DATA TO PROCESS:
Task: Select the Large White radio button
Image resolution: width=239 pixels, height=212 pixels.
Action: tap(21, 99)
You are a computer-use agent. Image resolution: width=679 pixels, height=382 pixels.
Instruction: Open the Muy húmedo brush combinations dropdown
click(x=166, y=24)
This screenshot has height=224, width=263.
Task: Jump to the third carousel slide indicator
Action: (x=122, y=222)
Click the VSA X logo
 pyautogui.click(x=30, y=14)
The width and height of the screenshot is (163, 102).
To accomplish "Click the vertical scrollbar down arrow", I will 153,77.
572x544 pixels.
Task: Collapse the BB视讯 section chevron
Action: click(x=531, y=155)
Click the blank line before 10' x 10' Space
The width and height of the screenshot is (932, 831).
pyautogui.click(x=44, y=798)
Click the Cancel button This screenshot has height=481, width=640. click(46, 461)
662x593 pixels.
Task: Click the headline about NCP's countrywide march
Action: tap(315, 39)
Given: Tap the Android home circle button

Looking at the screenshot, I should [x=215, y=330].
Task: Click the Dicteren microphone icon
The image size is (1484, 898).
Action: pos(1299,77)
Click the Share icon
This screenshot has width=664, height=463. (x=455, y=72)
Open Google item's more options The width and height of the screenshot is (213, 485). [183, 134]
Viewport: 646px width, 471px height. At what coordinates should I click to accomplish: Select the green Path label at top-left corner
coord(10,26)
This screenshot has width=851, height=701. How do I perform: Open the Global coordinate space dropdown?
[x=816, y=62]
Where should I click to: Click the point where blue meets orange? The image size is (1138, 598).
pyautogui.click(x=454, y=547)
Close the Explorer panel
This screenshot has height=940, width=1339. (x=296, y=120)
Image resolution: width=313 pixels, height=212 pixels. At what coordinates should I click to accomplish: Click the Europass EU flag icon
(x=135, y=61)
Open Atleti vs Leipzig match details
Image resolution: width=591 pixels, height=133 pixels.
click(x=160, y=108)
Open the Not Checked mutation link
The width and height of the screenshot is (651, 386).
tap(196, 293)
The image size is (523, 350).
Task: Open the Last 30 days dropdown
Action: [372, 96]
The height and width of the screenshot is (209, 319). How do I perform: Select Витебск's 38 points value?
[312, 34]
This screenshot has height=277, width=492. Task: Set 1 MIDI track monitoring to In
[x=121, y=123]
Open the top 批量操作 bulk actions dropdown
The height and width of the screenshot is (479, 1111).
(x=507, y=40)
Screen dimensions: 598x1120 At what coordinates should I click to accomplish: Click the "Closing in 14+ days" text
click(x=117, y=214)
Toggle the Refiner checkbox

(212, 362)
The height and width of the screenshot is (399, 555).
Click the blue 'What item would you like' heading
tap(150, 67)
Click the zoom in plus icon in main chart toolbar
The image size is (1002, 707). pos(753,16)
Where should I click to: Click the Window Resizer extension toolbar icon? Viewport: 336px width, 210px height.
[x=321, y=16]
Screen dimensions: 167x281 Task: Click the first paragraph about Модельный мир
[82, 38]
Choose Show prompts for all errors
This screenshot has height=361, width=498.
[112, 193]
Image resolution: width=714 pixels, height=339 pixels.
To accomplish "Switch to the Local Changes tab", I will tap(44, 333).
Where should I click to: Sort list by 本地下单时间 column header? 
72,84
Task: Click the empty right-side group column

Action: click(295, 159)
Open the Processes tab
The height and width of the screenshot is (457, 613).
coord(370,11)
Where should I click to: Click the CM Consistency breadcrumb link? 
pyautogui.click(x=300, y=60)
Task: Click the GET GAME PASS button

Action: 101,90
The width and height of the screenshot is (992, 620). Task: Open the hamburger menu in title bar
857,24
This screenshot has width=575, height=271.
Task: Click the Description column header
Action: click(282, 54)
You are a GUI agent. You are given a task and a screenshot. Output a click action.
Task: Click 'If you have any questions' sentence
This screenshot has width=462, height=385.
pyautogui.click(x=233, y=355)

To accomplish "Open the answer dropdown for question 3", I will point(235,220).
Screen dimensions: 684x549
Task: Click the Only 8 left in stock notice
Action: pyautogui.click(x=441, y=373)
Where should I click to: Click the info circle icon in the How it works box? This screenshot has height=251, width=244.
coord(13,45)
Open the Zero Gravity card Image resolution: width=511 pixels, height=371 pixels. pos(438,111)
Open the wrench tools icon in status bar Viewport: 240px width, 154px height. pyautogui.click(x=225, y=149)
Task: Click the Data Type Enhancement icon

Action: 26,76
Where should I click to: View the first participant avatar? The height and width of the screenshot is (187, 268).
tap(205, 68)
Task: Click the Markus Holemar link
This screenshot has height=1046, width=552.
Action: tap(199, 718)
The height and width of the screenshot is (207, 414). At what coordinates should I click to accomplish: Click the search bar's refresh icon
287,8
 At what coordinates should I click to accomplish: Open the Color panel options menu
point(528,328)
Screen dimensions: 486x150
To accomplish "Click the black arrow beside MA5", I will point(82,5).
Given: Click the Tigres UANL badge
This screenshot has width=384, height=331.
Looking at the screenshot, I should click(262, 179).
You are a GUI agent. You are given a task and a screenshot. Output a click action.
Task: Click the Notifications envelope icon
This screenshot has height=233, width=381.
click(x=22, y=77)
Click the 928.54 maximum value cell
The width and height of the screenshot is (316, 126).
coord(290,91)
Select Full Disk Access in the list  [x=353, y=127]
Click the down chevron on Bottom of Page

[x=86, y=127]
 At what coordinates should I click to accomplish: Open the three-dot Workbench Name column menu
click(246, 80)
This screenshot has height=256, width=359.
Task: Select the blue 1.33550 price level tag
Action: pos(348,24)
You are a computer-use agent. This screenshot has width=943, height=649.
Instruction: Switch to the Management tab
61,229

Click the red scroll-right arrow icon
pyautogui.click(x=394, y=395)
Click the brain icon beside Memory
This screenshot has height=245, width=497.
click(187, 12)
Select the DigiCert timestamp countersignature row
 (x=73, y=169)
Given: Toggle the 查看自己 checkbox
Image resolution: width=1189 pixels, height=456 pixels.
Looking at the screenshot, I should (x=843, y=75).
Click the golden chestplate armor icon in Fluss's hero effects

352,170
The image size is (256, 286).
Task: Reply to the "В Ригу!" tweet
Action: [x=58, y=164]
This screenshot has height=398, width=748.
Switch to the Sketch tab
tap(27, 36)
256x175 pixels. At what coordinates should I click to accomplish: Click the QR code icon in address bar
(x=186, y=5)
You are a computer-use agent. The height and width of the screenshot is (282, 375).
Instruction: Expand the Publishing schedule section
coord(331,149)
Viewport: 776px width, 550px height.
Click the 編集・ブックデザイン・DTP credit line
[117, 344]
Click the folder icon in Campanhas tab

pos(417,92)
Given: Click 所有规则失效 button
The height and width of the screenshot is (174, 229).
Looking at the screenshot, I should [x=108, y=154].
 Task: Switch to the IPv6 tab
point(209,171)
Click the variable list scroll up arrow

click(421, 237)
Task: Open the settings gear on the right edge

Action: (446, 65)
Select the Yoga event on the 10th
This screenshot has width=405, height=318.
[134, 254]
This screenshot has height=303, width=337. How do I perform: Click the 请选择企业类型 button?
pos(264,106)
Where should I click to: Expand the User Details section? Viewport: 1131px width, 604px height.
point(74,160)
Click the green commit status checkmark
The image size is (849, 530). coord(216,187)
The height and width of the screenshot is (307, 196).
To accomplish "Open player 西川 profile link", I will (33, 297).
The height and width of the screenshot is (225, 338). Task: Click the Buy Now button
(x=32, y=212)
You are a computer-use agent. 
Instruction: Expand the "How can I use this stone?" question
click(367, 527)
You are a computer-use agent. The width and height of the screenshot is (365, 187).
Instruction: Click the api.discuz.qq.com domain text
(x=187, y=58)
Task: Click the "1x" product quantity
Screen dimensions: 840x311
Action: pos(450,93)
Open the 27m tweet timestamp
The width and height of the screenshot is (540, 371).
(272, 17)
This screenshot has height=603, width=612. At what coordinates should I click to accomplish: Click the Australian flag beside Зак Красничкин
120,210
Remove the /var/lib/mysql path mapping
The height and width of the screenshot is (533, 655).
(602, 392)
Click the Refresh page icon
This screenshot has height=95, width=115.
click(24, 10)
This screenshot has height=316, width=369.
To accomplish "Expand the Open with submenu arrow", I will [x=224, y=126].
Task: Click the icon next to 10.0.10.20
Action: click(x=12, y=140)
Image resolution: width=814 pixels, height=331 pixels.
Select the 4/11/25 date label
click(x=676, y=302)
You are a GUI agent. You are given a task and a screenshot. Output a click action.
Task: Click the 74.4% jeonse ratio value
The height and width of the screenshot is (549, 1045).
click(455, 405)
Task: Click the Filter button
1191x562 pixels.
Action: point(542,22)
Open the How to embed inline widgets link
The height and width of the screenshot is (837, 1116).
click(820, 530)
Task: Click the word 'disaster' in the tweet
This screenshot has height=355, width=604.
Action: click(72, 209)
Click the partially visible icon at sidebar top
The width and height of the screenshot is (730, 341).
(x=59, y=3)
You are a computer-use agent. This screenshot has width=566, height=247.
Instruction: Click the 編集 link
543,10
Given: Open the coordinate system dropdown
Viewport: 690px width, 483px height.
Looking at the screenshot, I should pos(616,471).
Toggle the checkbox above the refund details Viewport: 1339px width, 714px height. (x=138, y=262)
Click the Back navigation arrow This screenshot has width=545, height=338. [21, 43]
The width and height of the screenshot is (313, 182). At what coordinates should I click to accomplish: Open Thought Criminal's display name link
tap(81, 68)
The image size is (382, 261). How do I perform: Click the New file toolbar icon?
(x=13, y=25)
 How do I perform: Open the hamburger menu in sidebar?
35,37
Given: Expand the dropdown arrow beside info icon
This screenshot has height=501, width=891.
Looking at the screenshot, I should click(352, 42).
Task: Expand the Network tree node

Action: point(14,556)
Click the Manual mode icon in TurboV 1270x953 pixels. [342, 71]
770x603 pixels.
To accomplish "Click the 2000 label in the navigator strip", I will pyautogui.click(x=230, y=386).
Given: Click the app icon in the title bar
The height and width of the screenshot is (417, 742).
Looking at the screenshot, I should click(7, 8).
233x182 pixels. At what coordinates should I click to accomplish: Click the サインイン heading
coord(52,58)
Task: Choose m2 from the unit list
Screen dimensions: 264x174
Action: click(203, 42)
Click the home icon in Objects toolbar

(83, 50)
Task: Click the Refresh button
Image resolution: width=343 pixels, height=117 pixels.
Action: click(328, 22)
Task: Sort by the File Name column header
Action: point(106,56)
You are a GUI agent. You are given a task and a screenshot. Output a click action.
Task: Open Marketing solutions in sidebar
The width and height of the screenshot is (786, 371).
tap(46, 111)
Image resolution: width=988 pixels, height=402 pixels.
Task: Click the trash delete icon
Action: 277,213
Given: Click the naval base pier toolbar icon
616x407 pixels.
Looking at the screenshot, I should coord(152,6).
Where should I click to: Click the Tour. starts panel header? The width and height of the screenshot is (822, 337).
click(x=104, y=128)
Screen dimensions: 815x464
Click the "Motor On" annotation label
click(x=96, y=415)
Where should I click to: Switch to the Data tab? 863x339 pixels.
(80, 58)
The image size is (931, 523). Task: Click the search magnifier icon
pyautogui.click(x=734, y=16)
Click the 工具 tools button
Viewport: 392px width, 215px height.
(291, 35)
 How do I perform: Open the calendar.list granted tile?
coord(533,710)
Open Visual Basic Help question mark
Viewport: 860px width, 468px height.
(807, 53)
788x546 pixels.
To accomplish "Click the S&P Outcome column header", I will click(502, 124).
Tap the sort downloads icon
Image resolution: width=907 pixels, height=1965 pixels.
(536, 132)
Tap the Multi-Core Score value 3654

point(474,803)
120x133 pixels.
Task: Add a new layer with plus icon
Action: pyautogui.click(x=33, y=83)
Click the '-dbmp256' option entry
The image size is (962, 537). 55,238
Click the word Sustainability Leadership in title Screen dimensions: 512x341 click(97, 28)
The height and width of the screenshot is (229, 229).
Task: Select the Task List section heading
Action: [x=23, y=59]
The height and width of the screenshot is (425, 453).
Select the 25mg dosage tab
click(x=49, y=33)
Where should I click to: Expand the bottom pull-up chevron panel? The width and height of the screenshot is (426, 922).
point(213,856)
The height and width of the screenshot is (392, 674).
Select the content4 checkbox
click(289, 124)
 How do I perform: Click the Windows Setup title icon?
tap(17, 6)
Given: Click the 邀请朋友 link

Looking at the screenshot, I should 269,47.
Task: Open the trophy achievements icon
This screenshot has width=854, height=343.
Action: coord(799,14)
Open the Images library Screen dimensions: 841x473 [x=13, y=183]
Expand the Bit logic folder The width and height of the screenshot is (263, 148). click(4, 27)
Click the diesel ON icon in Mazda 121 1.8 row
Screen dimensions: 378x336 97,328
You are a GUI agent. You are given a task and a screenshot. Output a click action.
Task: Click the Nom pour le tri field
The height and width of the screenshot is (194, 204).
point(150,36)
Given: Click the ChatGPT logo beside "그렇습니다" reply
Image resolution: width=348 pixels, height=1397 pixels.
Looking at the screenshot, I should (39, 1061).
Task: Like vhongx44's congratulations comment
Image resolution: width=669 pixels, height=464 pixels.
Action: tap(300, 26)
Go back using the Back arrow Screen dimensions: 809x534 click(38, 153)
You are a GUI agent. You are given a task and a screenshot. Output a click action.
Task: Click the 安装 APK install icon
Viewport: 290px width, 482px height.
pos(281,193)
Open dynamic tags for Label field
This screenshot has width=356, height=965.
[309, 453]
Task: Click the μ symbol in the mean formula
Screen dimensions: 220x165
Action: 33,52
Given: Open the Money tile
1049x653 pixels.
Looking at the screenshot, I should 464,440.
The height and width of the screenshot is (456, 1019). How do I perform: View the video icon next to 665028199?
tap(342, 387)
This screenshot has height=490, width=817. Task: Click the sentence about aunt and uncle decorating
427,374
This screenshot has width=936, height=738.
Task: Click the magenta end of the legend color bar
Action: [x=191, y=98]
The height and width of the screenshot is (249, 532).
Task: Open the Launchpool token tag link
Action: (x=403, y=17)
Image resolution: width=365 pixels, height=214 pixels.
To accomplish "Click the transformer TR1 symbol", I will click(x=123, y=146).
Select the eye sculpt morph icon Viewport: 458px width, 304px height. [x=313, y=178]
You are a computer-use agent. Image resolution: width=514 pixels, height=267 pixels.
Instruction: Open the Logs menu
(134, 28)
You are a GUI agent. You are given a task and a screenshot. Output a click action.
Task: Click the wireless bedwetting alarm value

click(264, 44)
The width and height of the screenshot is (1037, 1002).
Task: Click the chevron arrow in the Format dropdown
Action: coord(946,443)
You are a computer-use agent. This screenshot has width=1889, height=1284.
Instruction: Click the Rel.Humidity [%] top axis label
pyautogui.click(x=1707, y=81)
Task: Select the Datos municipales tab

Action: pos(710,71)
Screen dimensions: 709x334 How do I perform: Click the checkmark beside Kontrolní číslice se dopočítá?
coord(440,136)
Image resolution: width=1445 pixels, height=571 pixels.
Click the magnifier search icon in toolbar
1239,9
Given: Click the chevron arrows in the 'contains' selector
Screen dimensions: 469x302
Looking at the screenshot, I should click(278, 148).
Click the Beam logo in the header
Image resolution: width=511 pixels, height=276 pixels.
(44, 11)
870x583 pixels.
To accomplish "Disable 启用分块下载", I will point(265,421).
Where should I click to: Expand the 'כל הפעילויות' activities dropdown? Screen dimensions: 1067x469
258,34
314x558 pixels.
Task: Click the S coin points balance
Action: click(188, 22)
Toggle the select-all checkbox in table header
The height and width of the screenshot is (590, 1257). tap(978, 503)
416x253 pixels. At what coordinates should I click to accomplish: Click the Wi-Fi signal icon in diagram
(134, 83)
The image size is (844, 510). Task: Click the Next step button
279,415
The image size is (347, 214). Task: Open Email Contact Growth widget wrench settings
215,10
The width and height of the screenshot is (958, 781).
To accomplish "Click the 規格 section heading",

PROMPT:
For the material above, reproduce exactly the lines from the line with "The image size is (382, 261)." to the line with "Task: Choose m2 from the unit list", inclusive, and exclude all others.

RESULT BELOW:
The image size is (382, 261). How do I perform: Click the New file toolbar icon?
(x=13, y=25)
 How do I perform: Open the hamburger menu in sidebar?
35,37
Given: Expand the dropdown arrow beside info icon
This screenshot has height=501, width=891.
Looking at the screenshot, I should click(352, 42).
Task: Expand the Network tree node

Action: point(14,556)
Click the Manual mode icon in TurboV 1270x953 pixels. [342, 71]
770x603 pixels.
To accomplish "Click the 2000 label in the navigator strip", I will pyautogui.click(x=230, y=386).
Given: Click the app icon in the title bar
The height and width of the screenshot is (417, 742).
Looking at the screenshot, I should click(7, 8).
233x182 pixels. At what coordinates should I click to accomplish: Click the サインイン heading
coord(52,58)
Task: Choose m2 from the unit list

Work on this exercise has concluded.